1. One Parker comes as another goes

In the biggest free-agency move in franchise history, the Sky signed Candace Parker to a two-year, $385,000 deal last month. 

Coming off two consecutive postseason appearances, the Sky were in desperate need of an MVP-caliber player to take them to the next level. Parker makes the Sky early WNBA Finals favorites. 

Parker joins a loaded lineup that also features All-Stars Allie Quigley, Courtney Vandersloot and Diamond DeShields. She also can serve as a mentor to some of the team’s budding young players, including Azura Stevens, Gabby Williams and Kahleah Copper. 

Parker, who’s from Naperville, could end up playing her final seasons for her hometown team. Winning a championship in Chicago would be a storybook ending to her illustrious career.

But the acquisition of Parker came at the expense of a player with the same surname. Cheyenne Parker intended to return to the Sky for her seventh WNBA season, but the signing of Candace Parker left little salary-cap room for that to happen. 

Ultimately, Cheyenne Parker signed a three-year deal with the Dream, starting at $185,000. Parker, whose natural ability to connect with fans made her a favorite, will miss her teammates and the city she has adopted as her second home, but she’s excited about her new beginning in Atlanta.

2. Stevens’ extension

Coach James Wade said he’s looking forward to a healthy competition among his players this season with the majority of the roster on expiring contracts. 

One player, however, secured her future last month.

Stevens signed a one-year contract extension, joining Candace Parker, 2020 first-round pick Ruthy Hebard and international player Marie Conde, who has yet to report to the team, as the only players committed to the Sky for the 2022 season. 

Wade sees Stevens being a key player for the Sky moving forward because of her offensive versatility and defensive toughness. She put together an impressive first half of the season in 2020 before a knee injury sidelined her for the second half. 

It will be worth watching to see whether the Sky move to re-sign other pending restricted free agents, such as Williams. It’s unlikely DeShields, who’s on the last year of her rookie deal, would accept an extension because she could possibly earn more money next offseason based on her performance in 2021, a league source said.

3. Who will back up Vandersloot?

The biggest question remaining for the Sky is, who will back up Vandersloot? The Sky are looking for a playmaking guard and solid defender who would mesh well with Williams on the second unit. 

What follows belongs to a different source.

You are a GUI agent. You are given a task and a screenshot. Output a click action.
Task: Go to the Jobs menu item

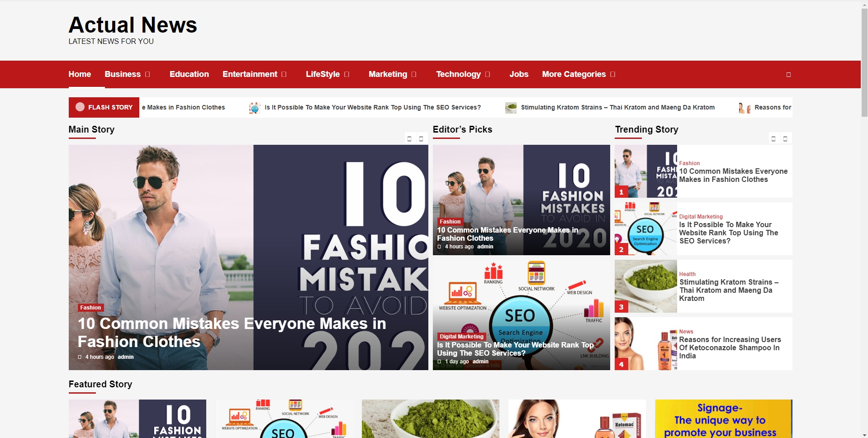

Last month, the Sky signed former first-round pick Brittany Boyd to a training-camp contract, giving her an opportunity to fill that need. 

Boyd, the ninth overall pick of the 2015 draft, averaged 6.3 points, 3.9 assists and 3.2 rebounds in five seasons with the Liberty, who waived her last April. 

Boyd could be a good backup option for the Sky, although they also might consider using their eighth overall pick to draft a versatile guard, such as Arizona star Aari McDonald.